NEW ORLEANS (AP) - A day of reckoning arrived for BP on Thursday as the oil giant agreed to plead guilty to a raft of criminal charges and pay a record $4.5 billion in a settlement with the government over the deadly 2010 disaster in the Gulf of Mexico. Three BP employees were also charged, two of them with manslaughter.
The settlement and the indictments came 21â„2 years after the drilling-rig explosion that killed 11 workers and set off the biggest offshore oil spill in U.S. history.
The settlement includes nearly $1.3 billion in fines - the biggest criminal penalty in U.S. history - along with payments to entities inside and outside government. As part of the deal, BP will plead guilty to charges related to the deaths of the 11 workers and to lying to Congress.
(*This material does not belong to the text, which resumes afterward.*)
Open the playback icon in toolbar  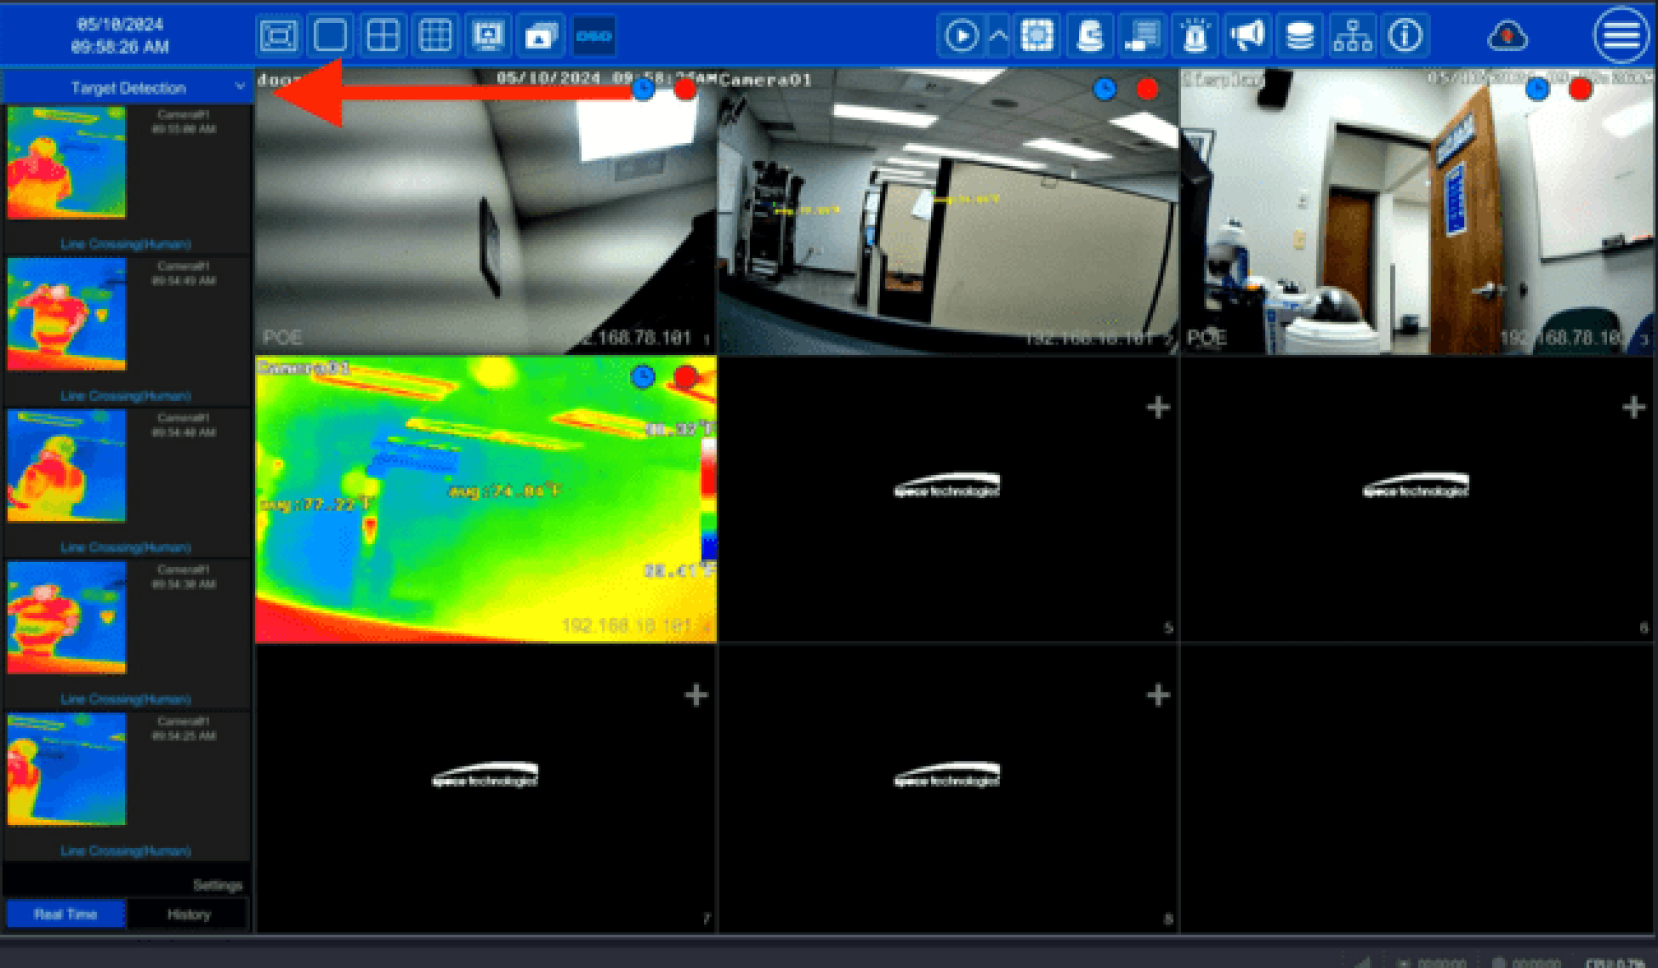pos(961,37)
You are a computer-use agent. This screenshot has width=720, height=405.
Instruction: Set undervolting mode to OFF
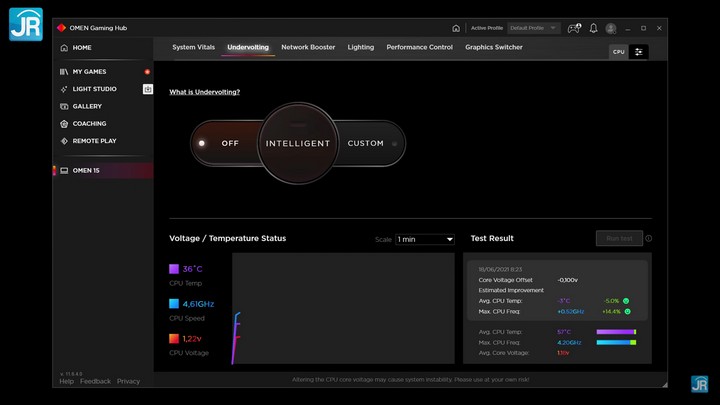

"We believe this resolution is in the best interest of BP and its shareholders," said Carl-Henric Svanberg, BP chairman. "It removes two significant legal risks and allows us to vigorously defend the company against the remaining civil claims."
Also, BP well site leaders Robert Kaluza and Donald Vidrine were indicted on manslaughter and involuntary manslaughter charges, accused of disregarding abnormal high-pressure readings that should have glaring indications of trouble just before the deadly blowout.
In addition, David Rainey, who was BP's vice president of exploration for the Gulf of Mexico at the time, was indicted on charges of obstruction of Congress and making false statements. Prosecutors said he withheld information from Congress that indicated the amount of oil spewing from BP's blown-out well was greater than he let on.